## TASK ITEM
All of the records should be given again exactly as they appear.

## Dataset records

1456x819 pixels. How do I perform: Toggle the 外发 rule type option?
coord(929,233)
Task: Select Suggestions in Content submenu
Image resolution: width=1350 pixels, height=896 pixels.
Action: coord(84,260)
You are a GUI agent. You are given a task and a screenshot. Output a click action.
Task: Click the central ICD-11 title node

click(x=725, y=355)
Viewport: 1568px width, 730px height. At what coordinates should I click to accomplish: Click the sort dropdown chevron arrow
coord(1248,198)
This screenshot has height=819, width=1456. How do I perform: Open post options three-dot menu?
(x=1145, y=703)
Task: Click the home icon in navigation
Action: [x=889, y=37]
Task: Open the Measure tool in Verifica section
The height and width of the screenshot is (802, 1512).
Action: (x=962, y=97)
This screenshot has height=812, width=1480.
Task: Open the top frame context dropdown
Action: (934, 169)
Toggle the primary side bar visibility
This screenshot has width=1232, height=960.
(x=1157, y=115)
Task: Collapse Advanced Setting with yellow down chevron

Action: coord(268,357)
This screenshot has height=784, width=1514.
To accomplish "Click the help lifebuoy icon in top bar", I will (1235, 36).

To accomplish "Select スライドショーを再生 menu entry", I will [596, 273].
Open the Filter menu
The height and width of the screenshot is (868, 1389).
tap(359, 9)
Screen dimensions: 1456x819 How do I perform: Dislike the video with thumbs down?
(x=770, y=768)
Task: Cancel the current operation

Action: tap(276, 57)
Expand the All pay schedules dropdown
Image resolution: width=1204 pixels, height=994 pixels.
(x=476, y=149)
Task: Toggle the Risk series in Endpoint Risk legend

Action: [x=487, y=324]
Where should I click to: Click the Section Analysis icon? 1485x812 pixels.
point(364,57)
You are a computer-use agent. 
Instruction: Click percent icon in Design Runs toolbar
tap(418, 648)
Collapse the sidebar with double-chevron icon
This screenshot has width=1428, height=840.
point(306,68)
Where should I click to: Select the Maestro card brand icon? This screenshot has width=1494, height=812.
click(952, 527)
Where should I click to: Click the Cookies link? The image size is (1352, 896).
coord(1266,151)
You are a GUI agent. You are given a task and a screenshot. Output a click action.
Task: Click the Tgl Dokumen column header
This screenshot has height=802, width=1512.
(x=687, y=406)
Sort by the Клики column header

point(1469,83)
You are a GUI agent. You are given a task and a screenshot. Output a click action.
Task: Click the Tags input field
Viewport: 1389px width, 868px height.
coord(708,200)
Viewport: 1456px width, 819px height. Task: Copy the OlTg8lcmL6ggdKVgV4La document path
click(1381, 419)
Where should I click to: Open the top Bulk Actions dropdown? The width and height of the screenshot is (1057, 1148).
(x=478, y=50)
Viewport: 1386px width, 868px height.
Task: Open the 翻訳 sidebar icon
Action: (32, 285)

## EXPECTED OUTPUT
1456x819 pixels. How do I perform: Toggle the 外发 rule type option?
coord(929,233)
Task: Select Suggestions in Content submenu
Image resolution: width=1350 pixels, height=896 pixels.
Action: coord(84,260)
You are a GUI agent. You are given a task and a screenshot. Output a click action.
Task: Click the central ICD-11 title node

click(x=725, y=355)
Viewport: 1568px width, 730px height. At what coordinates should I click to accomplish: Click the sort dropdown chevron arrow
coord(1248,198)
This screenshot has height=819, width=1456. How do I perform: Open post options three-dot menu?
(x=1145, y=703)
Task: Click the home icon in navigation
Action: [x=889, y=37]
Task: Open the Measure tool in Verifica section
The height and width of the screenshot is (802, 1512).
Action: (x=962, y=97)
This screenshot has height=812, width=1480.
Task: Open the top frame context dropdown
Action: (934, 169)
Toggle the primary side bar visibility
This screenshot has width=1232, height=960.
(x=1157, y=115)
Task: Collapse Advanced Setting with yellow down chevron

Action: coord(268,357)
This screenshot has height=784, width=1514.
To accomplish "Click the help lifebuoy icon in top bar", I will (1235, 36).

To accomplish "Select スライドショーを再生 menu entry", I will [596, 273].
Open the Filter menu
The height and width of the screenshot is (868, 1389).
tap(359, 9)
Screen dimensions: 1456x819 How do I perform: Dislike the video with thumbs down?
(x=770, y=768)
Task: Cancel the current operation

Action: tap(276, 57)
Expand the All pay schedules dropdown
Image resolution: width=1204 pixels, height=994 pixels.
(x=476, y=149)
Task: Toggle the Risk series in Endpoint Risk legend

Action: [x=487, y=324]
Where should I click to: Click the Section Analysis icon? 1485x812 pixels.
point(364,57)
You are a computer-use agent. 
Instruction: Click percent icon in Design Runs toolbar
tap(418, 648)
Collapse the sidebar with double-chevron icon
This screenshot has width=1428, height=840.
point(306,68)
Where should I click to: Select the Maestro card brand icon? This screenshot has width=1494, height=812.
click(952, 527)
Where should I click to: Click the Cookies link? The image size is (1352, 896).
coord(1266,151)
You are a GUI agent. You are given a task and a screenshot. Output a click action.
Task: Click the Tgl Dokumen column header
This screenshot has height=802, width=1512.
(x=687, y=406)
Sort by the Клики column header

point(1469,83)
You are a GUI agent. You are given a task and a screenshot. Output a click action.
Task: Click the Tags input field
Viewport: 1389px width, 868px height.
coord(708,200)
Viewport: 1456px width, 819px height. Task: Copy the OlTg8lcmL6ggdKVgV4La document path
click(1381, 419)
Where should I click to: Open the top Bulk Actions dropdown? The width and height of the screenshot is (1057, 1148).
(x=478, y=50)
Viewport: 1386px width, 868px height.
Task: Open the 翻訳 sidebar icon
Action: (32, 285)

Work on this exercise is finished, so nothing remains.